Using a publicly available list of wines and taster reviews, we used a series of Natural Language Processing steps to enrich the data set to include wine type and flavor profiles. Next, a terminal app will take your answers to a series of questions and return wine recommendations. Additional steps were taken to scrape a local grocery store's inventory to see which of these wines were available locally.

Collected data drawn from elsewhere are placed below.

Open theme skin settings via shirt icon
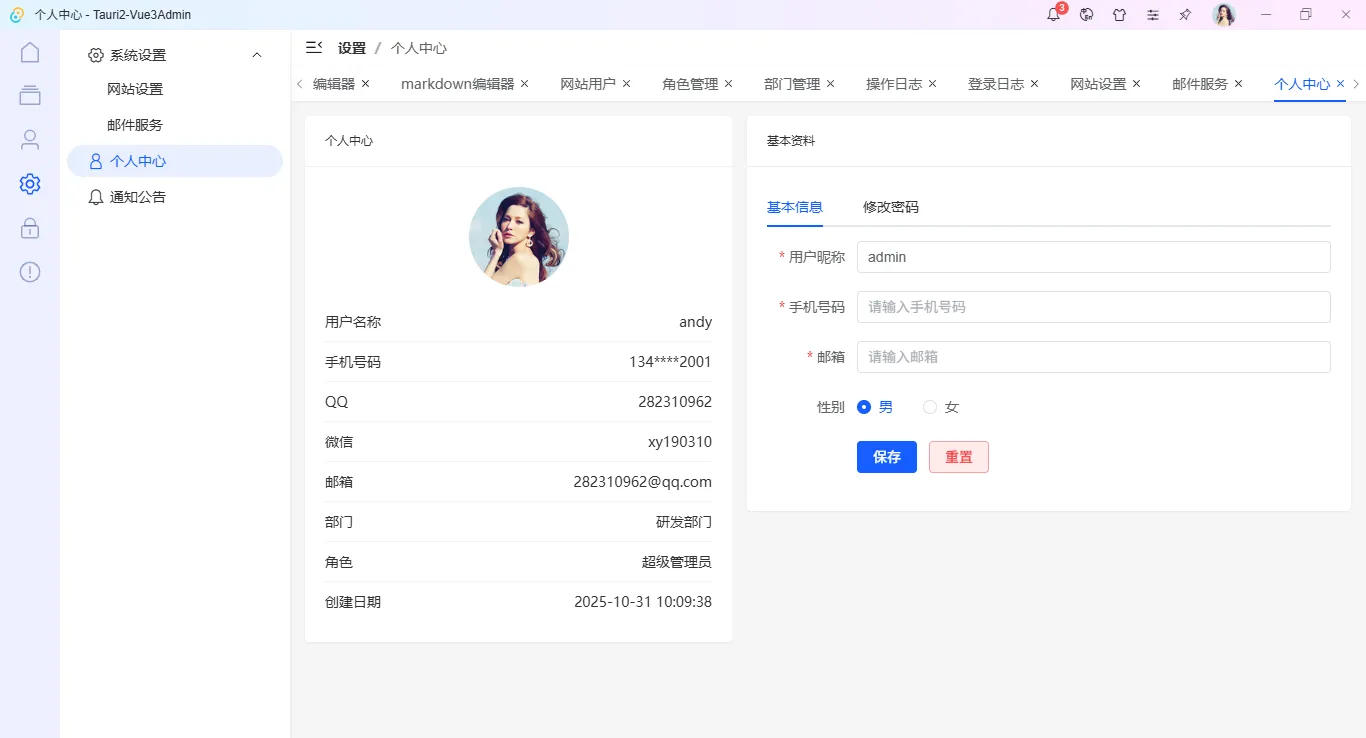Screen dimensions: 1366x738 (x=1119, y=14)
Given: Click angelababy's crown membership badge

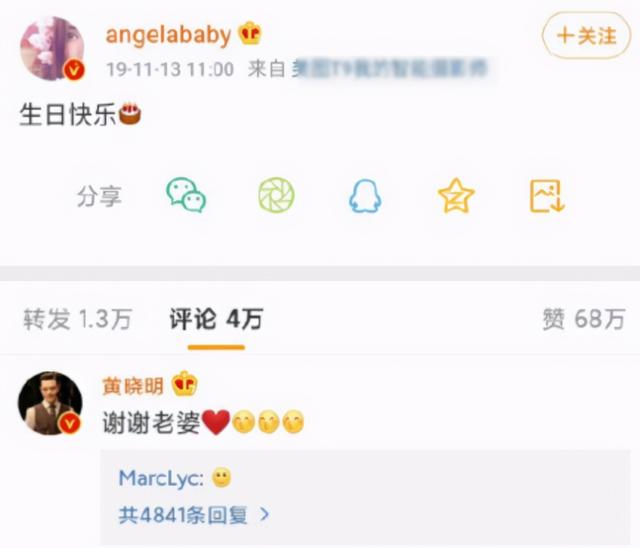Looking at the screenshot, I should coord(250,33).
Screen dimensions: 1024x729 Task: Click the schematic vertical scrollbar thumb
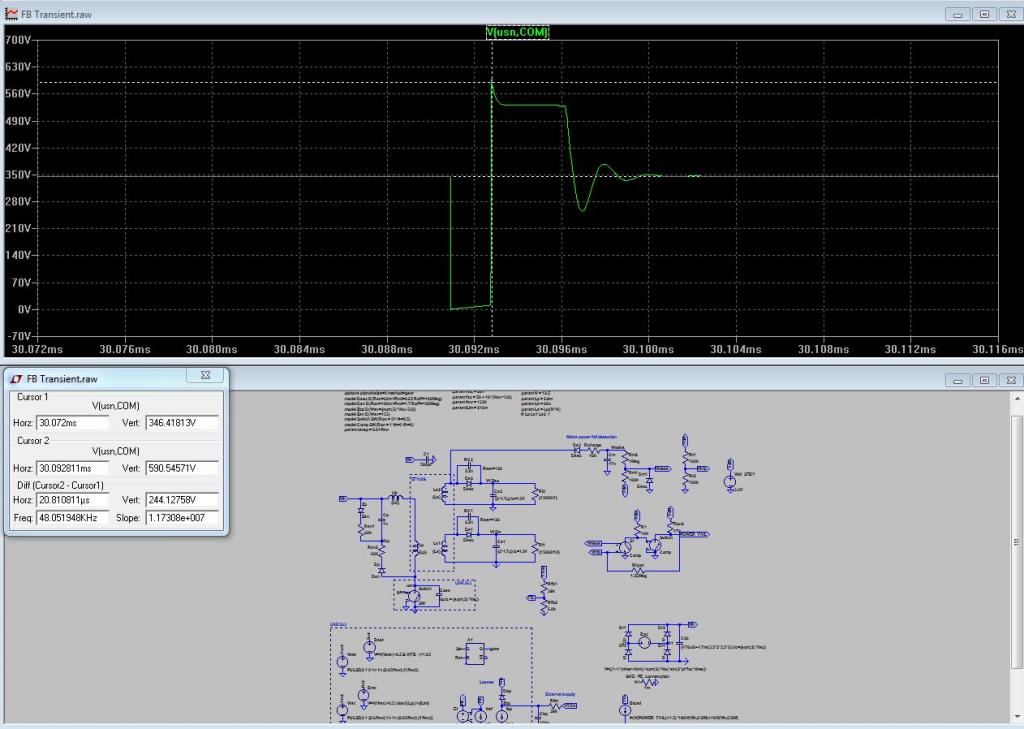pos(1017,542)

See recommender.gif for a screen capture of the terminal app, ProjectPresentation.pdf for presentation, and Write_Up.pdf for full report.
- Download Repo
- Run Application Script: filters.py
- Follow CLI prompts
- Sample Output: recommendations.txt
Original dataset: winemag-data-130k-v2.csv Source: https://www.kaggle.com/christopheiv/winemagdata130k
Original grape Variety list : grape_list.csv Source: https://en.wikipedia.org/wiki/List_of_grape_varieties
- Parser script: grape_list_parser.py
- Output: grape_list_parsed.csv
- Unit test: grape_list_parser_test.py
- Matching script: grape_id.py
- Unit test: grape_id_test.py
- Output: wine_with_type.csv
- Definitions: 3. NLP Definitions.pdf
- NLP Test on Subset: Desc_Test_1_Box.ipynb
- Chunked Categorizer Script: Add_Categories.py
- Output: wine_with_flavors.csv
- Scraper: grocer_scraper.py (modify for your grocer's website)
- Output: grocery_list.csv
- Comparer Script: grocer_availability.py
- Output: wine_with_availability.csv
- Notebook: reviewer_analysis.ipynb
This a continuation of a group final project for CS 5010: Python for Data Analysis with contributors Nikki Aaron, Bev Dobrenz, Joseph Wysocki, and Amanda West.